• **Goal of the exercise**
Copy out the material below word for word.
··· Listed records
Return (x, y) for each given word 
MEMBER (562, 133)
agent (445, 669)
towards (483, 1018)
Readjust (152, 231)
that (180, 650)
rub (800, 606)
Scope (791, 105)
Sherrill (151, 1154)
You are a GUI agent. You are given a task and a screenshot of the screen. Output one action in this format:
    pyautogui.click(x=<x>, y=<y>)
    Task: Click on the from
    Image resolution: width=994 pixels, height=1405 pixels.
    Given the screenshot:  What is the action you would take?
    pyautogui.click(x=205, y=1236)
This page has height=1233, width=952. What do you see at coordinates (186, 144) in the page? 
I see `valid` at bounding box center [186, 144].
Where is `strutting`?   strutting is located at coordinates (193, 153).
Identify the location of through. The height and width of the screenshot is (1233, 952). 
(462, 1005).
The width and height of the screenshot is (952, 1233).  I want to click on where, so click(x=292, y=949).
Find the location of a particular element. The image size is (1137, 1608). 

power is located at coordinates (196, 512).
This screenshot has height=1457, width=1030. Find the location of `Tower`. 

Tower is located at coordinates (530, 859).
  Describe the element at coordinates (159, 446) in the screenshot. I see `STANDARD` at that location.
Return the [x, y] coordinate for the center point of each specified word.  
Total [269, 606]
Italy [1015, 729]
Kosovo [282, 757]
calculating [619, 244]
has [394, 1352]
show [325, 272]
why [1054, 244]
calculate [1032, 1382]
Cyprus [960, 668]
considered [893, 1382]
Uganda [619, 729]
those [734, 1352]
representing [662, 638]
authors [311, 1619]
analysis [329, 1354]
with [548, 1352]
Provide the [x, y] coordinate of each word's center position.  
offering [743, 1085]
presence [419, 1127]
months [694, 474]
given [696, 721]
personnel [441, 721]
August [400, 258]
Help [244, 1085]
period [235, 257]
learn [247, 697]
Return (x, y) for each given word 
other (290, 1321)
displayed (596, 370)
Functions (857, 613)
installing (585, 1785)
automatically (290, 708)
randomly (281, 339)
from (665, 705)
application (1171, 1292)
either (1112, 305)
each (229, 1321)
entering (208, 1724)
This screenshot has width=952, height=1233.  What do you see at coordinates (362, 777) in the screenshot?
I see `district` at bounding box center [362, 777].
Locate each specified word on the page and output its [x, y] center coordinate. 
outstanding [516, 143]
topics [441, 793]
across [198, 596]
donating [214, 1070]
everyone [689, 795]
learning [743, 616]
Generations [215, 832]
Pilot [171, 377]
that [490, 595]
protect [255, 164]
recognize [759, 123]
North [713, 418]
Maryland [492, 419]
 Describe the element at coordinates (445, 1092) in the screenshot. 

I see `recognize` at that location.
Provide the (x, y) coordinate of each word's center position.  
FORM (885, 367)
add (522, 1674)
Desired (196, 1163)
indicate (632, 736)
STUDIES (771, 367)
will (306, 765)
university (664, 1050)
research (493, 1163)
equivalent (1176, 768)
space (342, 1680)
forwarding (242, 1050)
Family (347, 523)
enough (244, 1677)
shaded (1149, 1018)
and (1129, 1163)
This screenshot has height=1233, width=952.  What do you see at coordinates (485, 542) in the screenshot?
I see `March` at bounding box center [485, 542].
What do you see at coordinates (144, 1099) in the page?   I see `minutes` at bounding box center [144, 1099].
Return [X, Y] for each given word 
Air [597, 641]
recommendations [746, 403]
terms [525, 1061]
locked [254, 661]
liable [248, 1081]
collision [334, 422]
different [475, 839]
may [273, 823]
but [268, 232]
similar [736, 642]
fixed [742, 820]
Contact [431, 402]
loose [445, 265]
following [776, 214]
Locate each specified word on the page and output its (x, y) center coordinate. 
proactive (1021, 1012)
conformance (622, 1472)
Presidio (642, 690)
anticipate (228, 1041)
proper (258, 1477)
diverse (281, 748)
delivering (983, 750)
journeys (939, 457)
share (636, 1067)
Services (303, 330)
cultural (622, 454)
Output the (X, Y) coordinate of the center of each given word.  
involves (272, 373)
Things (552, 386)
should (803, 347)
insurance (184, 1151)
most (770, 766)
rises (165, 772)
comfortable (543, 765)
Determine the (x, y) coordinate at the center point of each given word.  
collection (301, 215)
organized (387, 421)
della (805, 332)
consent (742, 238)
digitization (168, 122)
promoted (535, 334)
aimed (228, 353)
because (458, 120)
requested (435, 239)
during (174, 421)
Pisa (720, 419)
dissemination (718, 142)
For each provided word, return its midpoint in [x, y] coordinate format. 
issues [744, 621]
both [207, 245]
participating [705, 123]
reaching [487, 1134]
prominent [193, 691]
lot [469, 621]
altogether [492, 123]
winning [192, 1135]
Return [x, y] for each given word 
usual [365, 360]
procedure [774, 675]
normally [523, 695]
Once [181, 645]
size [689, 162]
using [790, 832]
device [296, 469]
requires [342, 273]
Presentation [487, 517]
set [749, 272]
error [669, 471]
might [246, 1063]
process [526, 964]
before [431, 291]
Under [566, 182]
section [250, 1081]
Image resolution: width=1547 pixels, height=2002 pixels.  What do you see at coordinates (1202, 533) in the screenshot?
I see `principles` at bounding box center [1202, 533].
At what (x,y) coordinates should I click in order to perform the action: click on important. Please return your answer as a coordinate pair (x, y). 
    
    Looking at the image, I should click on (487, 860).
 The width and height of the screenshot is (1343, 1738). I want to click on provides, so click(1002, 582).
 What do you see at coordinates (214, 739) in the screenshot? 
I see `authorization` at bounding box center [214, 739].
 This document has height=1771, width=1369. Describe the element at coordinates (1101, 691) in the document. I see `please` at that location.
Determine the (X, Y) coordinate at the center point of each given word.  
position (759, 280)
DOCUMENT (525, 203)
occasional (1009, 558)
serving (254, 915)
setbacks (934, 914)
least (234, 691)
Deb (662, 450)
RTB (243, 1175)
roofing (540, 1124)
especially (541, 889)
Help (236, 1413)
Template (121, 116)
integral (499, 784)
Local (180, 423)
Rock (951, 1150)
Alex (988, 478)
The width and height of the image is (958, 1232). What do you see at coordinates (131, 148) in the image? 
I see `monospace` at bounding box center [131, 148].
······
• **Output of the task**
Return (x, y) for each given word 
MEMBER (562, 133)
agent (445, 669)
towards (483, 1018)
Readjust (152, 231)
that (180, 650)
rub (800, 606)
Scope (791, 105)
Sherrill (151, 1154)
You are a GUI agent. You are given a task and a screenshot of the screen. Output one action in this format:
    pyautogui.click(x=<x>, y=<y>)
    Task: Click on the from
    Image resolution: width=994 pixels, height=1405 pixels.
    Given the screenshot:  What is the action you would take?
    pyautogui.click(x=205, y=1236)
This page has height=1233, width=952. What do you see at coordinates (186, 144) in the page? 
I see `valid` at bounding box center [186, 144].
Where is `strutting`?   strutting is located at coordinates (193, 153).
Identify the location of through. The height and width of the screenshot is (1233, 952). 
(462, 1005).
The width and height of the screenshot is (952, 1233).  I want to click on where, so click(x=292, y=949).
Find the location of a particular element. The image size is (1137, 1608). 

power is located at coordinates (196, 512).
This screenshot has height=1457, width=1030. Find the location of `Tower`. 

Tower is located at coordinates (530, 859).
  Describe the element at coordinates (159, 446) in the screenshot. I see `STANDARD` at that location.
Return the [x, y] coordinate for the center point of each specified word.  
Total [269, 606]
Italy [1015, 729]
Kosovo [282, 757]
calculating [619, 244]
has [394, 1352]
show [325, 272]
why [1054, 244]
calculate [1032, 1382]
Cyprus [960, 668]
considered [893, 1382]
Uganda [619, 729]
those [734, 1352]
representing [662, 638]
authors [311, 1619]
analysis [329, 1354]
with [548, 1352]
Provide the [x, y] coordinate of each word's center position.  
offering [743, 1085]
presence [419, 1127]
months [694, 474]
given [696, 721]
personnel [441, 721]
August [400, 258]
Help [244, 1085]
period [235, 257]
learn [247, 697]
Return (x, y) for each given word 
other (290, 1321)
displayed (596, 370)
Functions (857, 613)
installing (585, 1785)
automatically (290, 708)
randomly (281, 339)
from (665, 705)
application (1171, 1292)
either (1112, 305)
each (229, 1321)
entering (208, 1724)
This screenshot has width=952, height=1233.  What do you see at coordinates (362, 777) in the screenshot?
I see `district` at bounding box center [362, 777].
Locate each specified word on the page and output its [x, y] center coordinate. 
outstanding [516, 143]
topics [441, 793]
across [198, 596]
donating [214, 1070]
everyone [689, 795]
learning [743, 616]
Generations [215, 832]
Pilot [171, 377]
that [490, 595]
protect [255, 164]
recognize [759, 123]
North [713, 418]
Maryland [492, 419]
 Describe the element at coordinates (445, 1092) in the screenshot. 

I see `recognize` at that location.
Provide the (x, y) coordinate of each word's center position.  
FORM (885, 367)
add (522, 1674)
Desired (196, 1163)
indicate (632, 736)
STUDIES (771, 367)
will (306, 765)
university (664, 1050)
research (493, 1163)
equivalent (1176, 768)
space (342, 1680)
forwarding (242, 1050)
Family (347, 523)
enough (244, 1677)
shaded (1149, 1018)
and (1129, 1163)
This screenshot has height=1233, width=952.  What do you see at coordinates (485, 542) in the screenshot?
I see `March` at bounding box center [485, 542].
What do you see at coordinates (144, 1099) in the page?   I see `minutes` at bounding box center [144, 1099].
Return [X, Y] for each given word 
Air [597, 641]
recommendations [746, 403]
terms [525, 1061]
locked [254, 661]
liable [248, 1081]
collision [334, 422]
different [475, 839]
may [273, 823]
but [268, 232]
similar [736, 642]
fixed [742, 820]
Contact [431, 402]
loose [445, 265]
following [776, 214]
Locate each specified word on the page and output its (x, y) center coordinate. 
proactive (1021, 1012)
conformance (622, 1472)
Presidio (642, 690)
anticipate (228, 1041)
proper (258, 1477)
diverse (281, 748)
delivering (983, 750)
journeys (939, 457)
share (636, 1067)
Services (303, 330)
cultural (622, 454)
Output the (X, Y) coordinate of the center of each given word.  
involves (272, 373)
Things (552, 386)
should (803, 347)
insurance (184, 1151)
most (770, 766)
rises (165, 772)
comfortable (543, 765)
Determine the (x, y) coordinate at the center point of each given word.  
collection (301, 215)
organized (387, 421)
della (805, 332)
consent (742, 238)
digitization (168, 122)
promoted (535, 334)
aimed (228, 353)
because (458, 120)
requested (435, 239)
during (174, 421)
Pisa (720, 419)
dissemination (718, 142)
For each provided word, return its midpoint in [x, y] coordinate format. 
issues [744, 621]
both [207, 245]
participating [705, 123]
reaching [487, 1134]
prominent [193, 691]
lot [469, 621]
altogether [492, 123]
winning [192, 1135]
Return [x, y] for each given word 
usual [365, 360]
procedure [774, 675]
normally [523, 695]
Once [181, 645]
size [689, 162]
using [790, 832]
device [296, 469]
requires [342, 273]
Presentation [487, 517]
set [749, 272]
error [669, 471]
might [246, 1063]
process [526, 964]
before [431, 291]
Under [566, 182]
section [250, 1081]
Image resolution: width=1547 pixels, height=2002 pixels.  What do you see at coordinates (1202, 533) in the screenshot?
I see `principles` at bounding box center [1202, 533].
At what (x,y) coordinates should I click in order to perform the action: click on important. Please return your answer as a coordinate pair (x, y). 
    
    Looking at the image, I should click on (487, 860).
 The width and height of the screenshot is (1343, 1738). I want to click on provides, so click(1002, 582).
 What do you see at coordinates (214, 739) in the screenshot? 
I see `authorization` at bounding box center [214, 739].
 This document has height=1771, width=1369. Describe the element at coordinates (1101, 691) in the document. I see `please` at that location.
Determine the (X, Y) coordinate at the center point of each given word.  
position (759, 280)
DOCUMENT (525, 203)
occasional (1009, 558)
serving (254, 915)
setbacks (934, 914)
least (234, 691)
Deb (662, 450)
RTB (243, 1175)
roofing (540, 1124)
especially (541, 889)
Help (236, 1413)
Template (121, 116)
integral (499, 784)
Local (180, 423)
Rock (951, 1150)
Alex (988, 478)
The width and height of the image is (958, 1232). What do you see at coordinates (131, 148) in the image? 
I see `monospace` at bounding box center [131, 148].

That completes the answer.